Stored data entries

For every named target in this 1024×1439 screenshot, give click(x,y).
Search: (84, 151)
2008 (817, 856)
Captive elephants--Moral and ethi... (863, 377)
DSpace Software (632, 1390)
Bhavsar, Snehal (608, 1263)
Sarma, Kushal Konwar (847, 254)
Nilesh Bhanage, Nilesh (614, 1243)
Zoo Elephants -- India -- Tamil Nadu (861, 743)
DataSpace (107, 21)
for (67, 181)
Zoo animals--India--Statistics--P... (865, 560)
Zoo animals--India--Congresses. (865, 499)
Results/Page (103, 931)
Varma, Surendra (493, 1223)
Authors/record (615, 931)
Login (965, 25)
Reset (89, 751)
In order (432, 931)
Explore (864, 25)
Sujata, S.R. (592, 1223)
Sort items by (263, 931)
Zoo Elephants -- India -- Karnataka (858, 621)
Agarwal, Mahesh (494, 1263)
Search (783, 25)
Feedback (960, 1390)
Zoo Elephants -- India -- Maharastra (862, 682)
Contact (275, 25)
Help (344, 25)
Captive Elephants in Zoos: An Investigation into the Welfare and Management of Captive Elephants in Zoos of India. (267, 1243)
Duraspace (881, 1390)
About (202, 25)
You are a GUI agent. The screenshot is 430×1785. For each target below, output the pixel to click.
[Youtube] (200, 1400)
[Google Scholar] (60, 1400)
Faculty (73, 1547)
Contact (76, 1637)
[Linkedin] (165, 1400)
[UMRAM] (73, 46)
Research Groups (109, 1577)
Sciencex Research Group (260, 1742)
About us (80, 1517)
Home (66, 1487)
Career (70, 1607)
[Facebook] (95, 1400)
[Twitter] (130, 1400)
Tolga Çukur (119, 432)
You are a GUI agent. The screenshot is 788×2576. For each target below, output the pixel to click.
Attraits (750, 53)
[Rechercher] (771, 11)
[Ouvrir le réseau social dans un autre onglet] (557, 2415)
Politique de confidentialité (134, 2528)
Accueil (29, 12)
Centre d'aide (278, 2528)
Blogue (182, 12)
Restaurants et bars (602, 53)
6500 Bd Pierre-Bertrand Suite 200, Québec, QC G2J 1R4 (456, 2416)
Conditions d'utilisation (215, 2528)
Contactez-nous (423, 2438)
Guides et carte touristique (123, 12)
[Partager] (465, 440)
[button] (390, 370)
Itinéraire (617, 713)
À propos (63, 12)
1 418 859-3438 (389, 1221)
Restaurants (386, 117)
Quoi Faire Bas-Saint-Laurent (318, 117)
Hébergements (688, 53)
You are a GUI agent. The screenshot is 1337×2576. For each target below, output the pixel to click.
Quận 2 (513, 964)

**About this task:**
Copy out, exactly and alone, the lines of the entries above between the ones holding "Blogue (182, 12)" and "À propos (63, 12)", inclusive.

**Solution:**
Blogue (182, 12)
Restaurants et bars (602, 53)
6500 Bd Pierre-Bertrand Suite 200, Québec, QC G2J 1R4 (456, 2416)
Conditions d'utilisation (215, 2528)
Contactez-nous (423, 2438)
Guides et carte touristique (123, 12)
[Partager] (465, 440)
[button] (390, 370)
Itinéraire (617, 713)
À propos (63, 12)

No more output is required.